Its ending points were "natural tie-in location(s)" because of ground elevation, Pennoyer said.
For a few unprotected flood-prone areas, including Rosemont and Bridgeview, the Corps suggests nonstructural options: elevating homes, floodproofing them, relocating them or buying them and tearing them down.
"Analysis to date has determined (nonstructural) measures were more cost effective than continued extension of the storm surge wall," Pennoyer said.
Nancy Button, president of the Rosemont Neighborhood Association, said the small community's residents would not want to relocate. Already, the elderly people who live there get daily offers to buy their homes because of new development nearby.
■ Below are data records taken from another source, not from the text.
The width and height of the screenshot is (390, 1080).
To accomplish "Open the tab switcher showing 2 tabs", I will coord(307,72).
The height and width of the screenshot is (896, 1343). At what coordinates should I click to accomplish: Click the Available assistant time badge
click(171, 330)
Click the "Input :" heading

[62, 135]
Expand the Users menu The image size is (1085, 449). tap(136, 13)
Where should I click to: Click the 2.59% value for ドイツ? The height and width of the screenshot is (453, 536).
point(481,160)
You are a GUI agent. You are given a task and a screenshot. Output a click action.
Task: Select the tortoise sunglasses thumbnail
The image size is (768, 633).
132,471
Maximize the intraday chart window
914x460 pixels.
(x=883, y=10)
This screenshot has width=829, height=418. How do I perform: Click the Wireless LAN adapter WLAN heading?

The Neck Area has recently seen a building boom, with a 133-acre housing tract in the works and high-rise luxury condos sprouting up. Those projects would not be behind the wall either.
Rosemont, meanwhile, has already been contending with one big infrastructure project: the new, nearby port access road that will help ferry cargo to and from the Hugh K. Leatherman Terminal in North Charleston.
The neighborhood, hemmed in by Interstate 26 and marshlands, is often forgotten, Button said. She worried about where else residents could find affordable real estate if buyouts happened.
"People are not going to sell their houses," Button said. "It’s almost like an insult to us, and they're doing all these things and they don't include us."
It's not a foregone conclusion that the Corps will ultimately push buyouts for Rosemont or Bridgeview, on the other side of the peninsula. The engineering group uses a complex rubric to decide between its four nonstructural options.
There have been some opportunities for public comment as the plan was developed. Pennoyer said the Corps did hold a meeting near The Citadel to solicit public input at the start of developing the plan, in January 2019, and that Corps members were also present at a flood preparedness meeting on Charleston's East Side in July.
Monday also opened a 60-day comment period for the public to send in their thoughts on the plan.